EXERCISE DIRECTIONS » Please give again, word for word, each line that falls between the line with "The height and width of the screenshot is (807, 1274)." and the end of the data, inclusive.

AVAILABLE DATA »
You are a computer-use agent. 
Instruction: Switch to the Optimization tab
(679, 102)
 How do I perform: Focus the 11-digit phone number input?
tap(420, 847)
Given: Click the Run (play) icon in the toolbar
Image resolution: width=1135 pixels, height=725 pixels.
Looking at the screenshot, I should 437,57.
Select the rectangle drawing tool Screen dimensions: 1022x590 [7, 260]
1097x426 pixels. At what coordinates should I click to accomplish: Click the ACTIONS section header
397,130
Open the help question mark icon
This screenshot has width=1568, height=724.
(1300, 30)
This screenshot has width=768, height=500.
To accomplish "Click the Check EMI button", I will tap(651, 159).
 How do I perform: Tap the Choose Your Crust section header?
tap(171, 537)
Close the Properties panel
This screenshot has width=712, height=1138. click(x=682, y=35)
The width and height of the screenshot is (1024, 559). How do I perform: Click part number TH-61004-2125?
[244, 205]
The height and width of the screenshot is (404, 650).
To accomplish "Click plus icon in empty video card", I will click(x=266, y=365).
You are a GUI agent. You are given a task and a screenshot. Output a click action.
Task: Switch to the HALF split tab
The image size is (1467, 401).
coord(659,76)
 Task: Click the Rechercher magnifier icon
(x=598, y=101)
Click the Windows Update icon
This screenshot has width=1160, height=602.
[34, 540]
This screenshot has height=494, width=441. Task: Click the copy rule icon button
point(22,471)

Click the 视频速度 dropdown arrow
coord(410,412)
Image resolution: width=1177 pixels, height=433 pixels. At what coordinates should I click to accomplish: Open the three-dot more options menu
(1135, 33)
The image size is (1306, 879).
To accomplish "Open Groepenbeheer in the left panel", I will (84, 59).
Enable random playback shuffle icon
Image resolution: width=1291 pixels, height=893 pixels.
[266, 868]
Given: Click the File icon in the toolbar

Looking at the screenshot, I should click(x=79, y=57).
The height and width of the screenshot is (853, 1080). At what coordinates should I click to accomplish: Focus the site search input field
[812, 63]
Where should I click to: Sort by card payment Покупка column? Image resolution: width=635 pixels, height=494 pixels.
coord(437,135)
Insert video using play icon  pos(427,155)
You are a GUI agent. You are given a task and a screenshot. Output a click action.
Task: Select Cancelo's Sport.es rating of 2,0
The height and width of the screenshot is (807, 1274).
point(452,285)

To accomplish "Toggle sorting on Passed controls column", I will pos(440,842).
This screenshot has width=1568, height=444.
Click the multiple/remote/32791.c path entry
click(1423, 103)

WRITTEN RESPONSE »
The height and width of the screenshot is (807, 1274).
point(452,285)

To accomplish "Toggle sorting on Passed controls column", I will pos(440,842).
This screenshot has width=1568, height=444.
Click the multiple/remote/32791.c path entry
click(1423, 103)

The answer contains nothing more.